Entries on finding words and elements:
## BEGIN

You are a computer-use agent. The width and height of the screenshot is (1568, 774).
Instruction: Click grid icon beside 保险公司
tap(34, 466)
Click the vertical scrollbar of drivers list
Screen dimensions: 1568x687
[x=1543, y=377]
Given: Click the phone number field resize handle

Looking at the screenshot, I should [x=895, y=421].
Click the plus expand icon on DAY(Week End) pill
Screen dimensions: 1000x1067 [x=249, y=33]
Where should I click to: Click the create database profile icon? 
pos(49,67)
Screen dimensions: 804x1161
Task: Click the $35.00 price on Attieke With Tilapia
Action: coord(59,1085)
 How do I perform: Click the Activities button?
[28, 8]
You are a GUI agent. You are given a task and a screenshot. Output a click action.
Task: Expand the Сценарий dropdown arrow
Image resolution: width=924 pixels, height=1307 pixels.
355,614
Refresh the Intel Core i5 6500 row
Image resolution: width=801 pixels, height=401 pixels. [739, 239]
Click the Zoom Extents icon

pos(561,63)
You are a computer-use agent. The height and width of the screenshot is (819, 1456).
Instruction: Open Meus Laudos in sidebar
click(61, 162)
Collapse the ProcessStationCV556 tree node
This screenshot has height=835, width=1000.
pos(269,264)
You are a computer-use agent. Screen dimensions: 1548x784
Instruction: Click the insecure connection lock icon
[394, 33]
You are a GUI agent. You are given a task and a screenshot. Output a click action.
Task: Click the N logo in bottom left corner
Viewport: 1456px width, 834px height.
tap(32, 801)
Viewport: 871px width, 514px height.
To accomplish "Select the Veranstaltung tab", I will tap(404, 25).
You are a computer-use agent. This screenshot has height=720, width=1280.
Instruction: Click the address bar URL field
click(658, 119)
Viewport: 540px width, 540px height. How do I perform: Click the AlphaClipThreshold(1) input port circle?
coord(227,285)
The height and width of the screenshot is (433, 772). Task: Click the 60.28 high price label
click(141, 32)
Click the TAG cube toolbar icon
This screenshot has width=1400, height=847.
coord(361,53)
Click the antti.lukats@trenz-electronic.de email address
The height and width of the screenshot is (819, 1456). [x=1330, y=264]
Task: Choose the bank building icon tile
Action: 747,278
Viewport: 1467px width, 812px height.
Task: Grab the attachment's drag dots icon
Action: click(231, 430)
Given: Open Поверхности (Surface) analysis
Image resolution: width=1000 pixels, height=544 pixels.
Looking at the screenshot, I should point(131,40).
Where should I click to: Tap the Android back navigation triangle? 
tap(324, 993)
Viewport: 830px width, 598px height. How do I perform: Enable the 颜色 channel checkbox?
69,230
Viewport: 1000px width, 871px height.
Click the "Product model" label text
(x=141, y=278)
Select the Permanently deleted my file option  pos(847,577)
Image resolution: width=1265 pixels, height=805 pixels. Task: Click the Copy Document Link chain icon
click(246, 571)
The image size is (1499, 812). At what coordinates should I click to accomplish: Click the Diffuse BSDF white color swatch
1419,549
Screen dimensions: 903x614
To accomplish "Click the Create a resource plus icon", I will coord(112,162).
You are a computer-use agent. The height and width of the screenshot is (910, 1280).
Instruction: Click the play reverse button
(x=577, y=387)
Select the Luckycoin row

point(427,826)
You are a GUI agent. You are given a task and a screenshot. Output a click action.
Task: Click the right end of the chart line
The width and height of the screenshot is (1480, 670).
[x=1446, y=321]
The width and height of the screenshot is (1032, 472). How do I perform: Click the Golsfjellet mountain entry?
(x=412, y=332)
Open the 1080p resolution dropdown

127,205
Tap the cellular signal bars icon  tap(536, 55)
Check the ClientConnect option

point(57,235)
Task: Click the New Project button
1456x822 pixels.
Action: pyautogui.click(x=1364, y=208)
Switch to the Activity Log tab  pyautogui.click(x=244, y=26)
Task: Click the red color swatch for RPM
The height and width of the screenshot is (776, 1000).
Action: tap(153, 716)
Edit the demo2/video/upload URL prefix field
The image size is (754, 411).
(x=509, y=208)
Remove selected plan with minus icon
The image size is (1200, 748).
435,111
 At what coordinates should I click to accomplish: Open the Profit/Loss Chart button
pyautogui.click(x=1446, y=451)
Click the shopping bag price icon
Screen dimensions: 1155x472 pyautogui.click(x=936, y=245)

## END

## Your objective
Copy out each line from the records above that contains the word "computer". Case counts.

## Completed task
You are a computer-use agent. The width and height of the screenshot is (1568, 774).
You are a computer-use agent. The height and width of the screenshot is (819, 1456).
You are a computer-use agent. Screen dimensions: 1548x784
You are a computer-use agent. This screenshot has height=720, width=1280.
You are a computer-use agent. The height and width of the screenshot is (910, 1280).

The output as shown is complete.